→ **Supplied records**:
* * * * * * * * *

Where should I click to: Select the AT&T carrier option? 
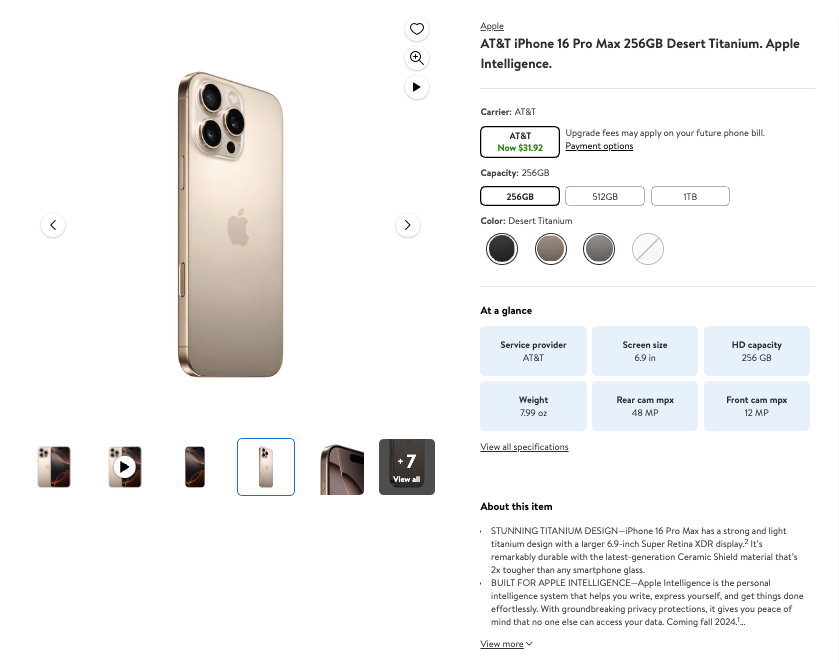point(520,141)
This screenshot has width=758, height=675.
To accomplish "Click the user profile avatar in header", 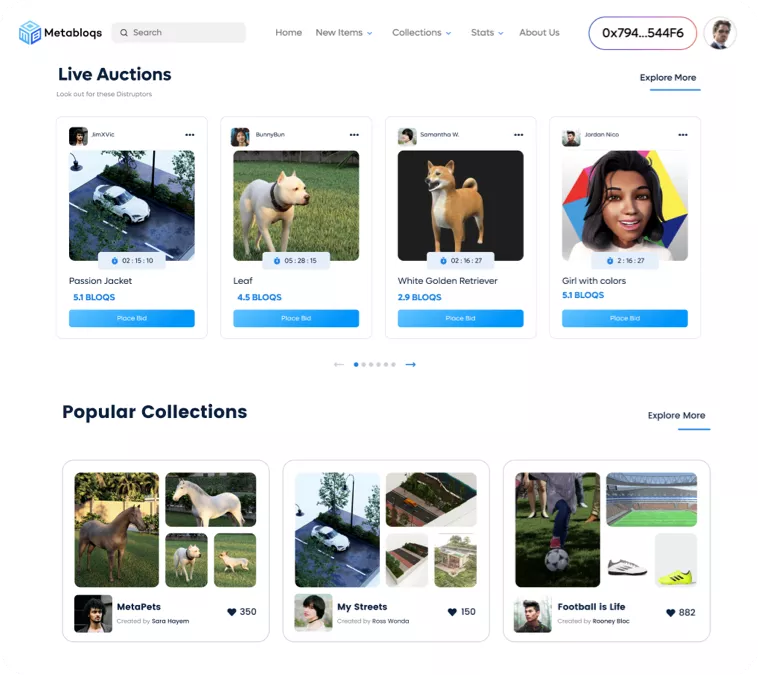I will [x=720, y=33].
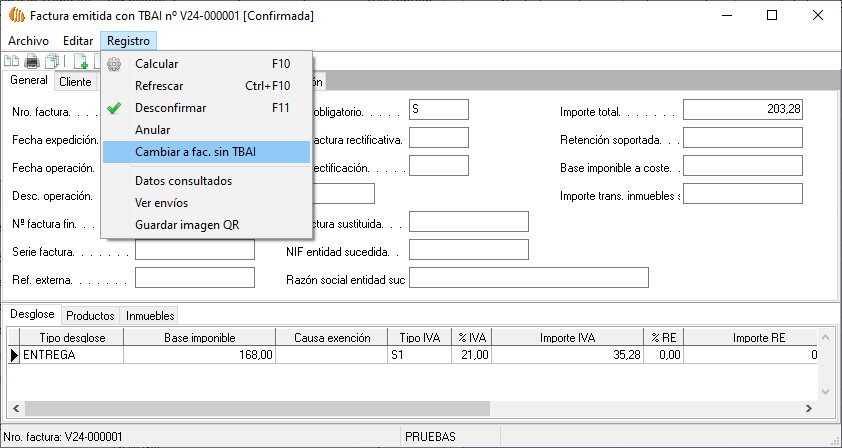Click the application logo in the title bar

pos(15,16)
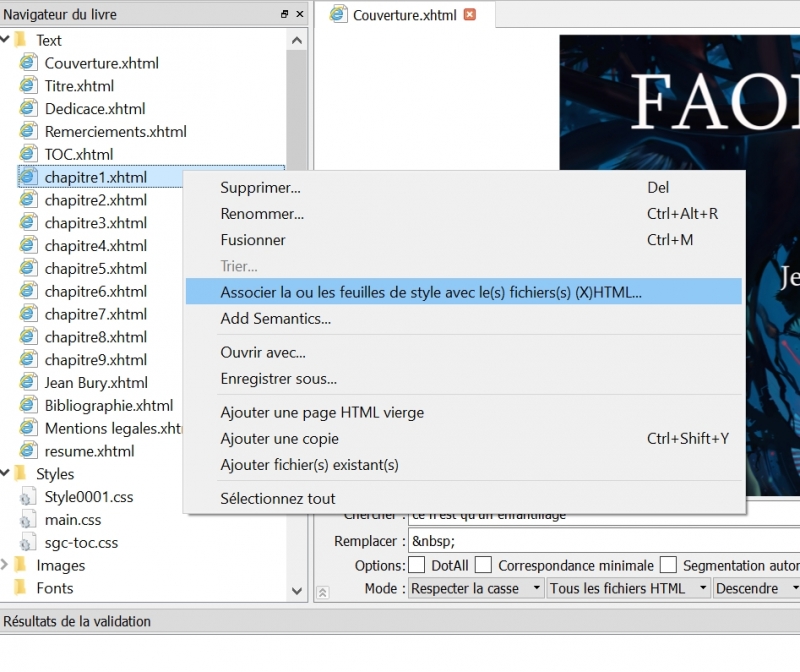Click Sélectionnez tout in context menu
The height and width of the screenshot is (672, 800).
pos(278,498)
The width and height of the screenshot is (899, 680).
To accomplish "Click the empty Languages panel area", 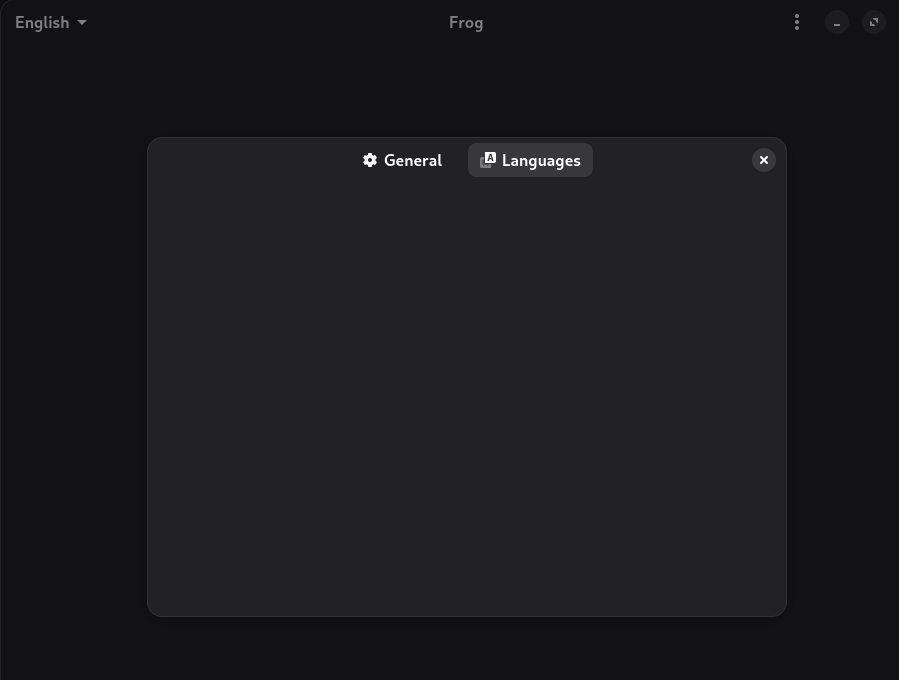I will click(467, 396).
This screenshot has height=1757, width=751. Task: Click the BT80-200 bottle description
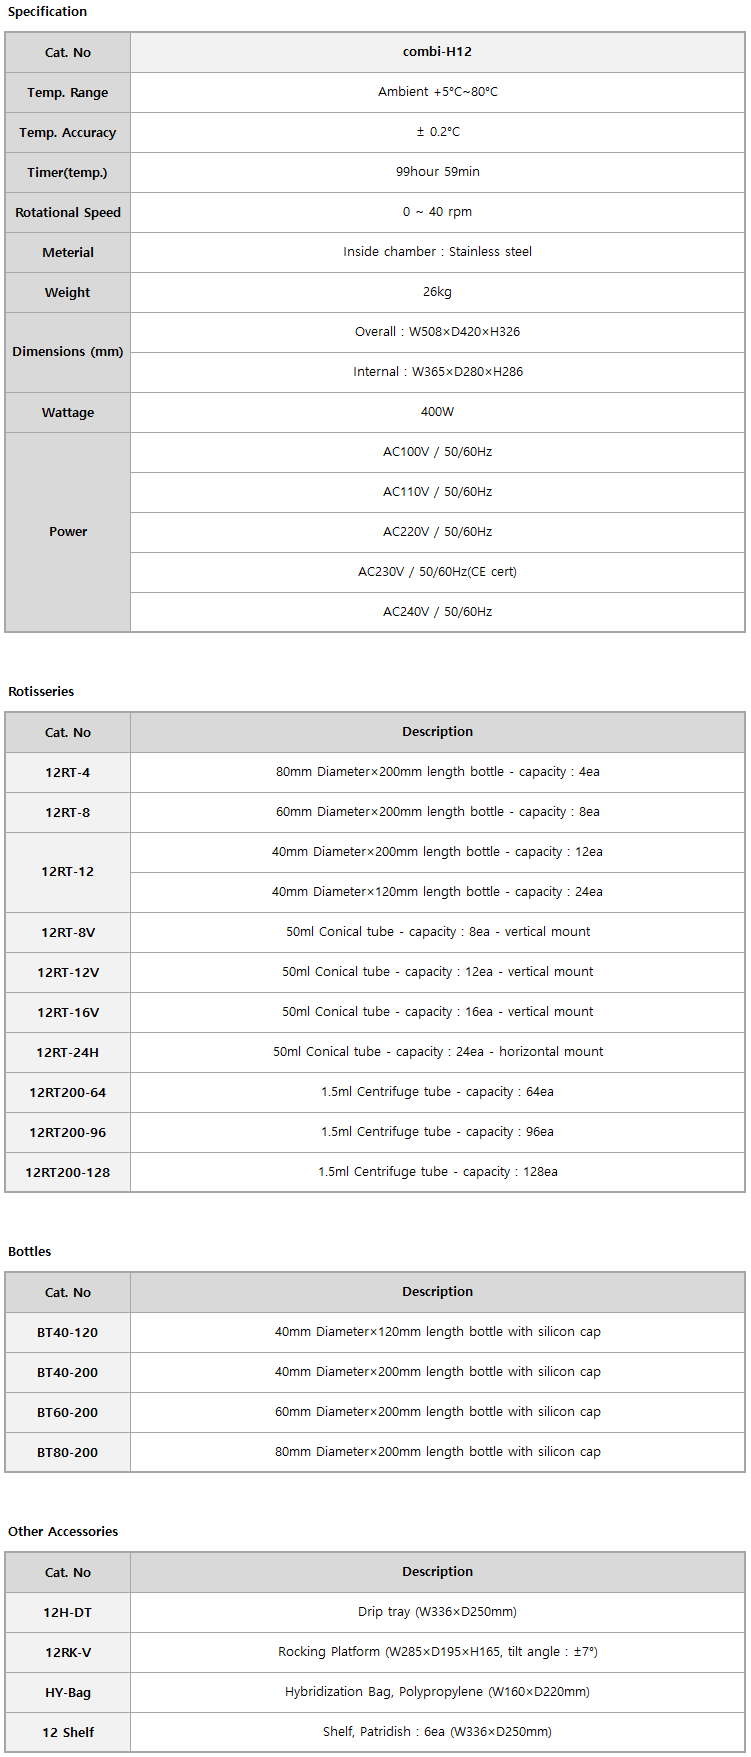pos(437,1452)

* * * * * * * * *

→ **Task**: Write out exactly the lines of the material above, starting with the first and finishing with the line that contains "This screenshot has width=758, height=675.", without pictures.

→ **Task solution**:
Where should I click to: Select the AT&T carrier option? 
point(520,141)
This screenshot has width=758, height=675.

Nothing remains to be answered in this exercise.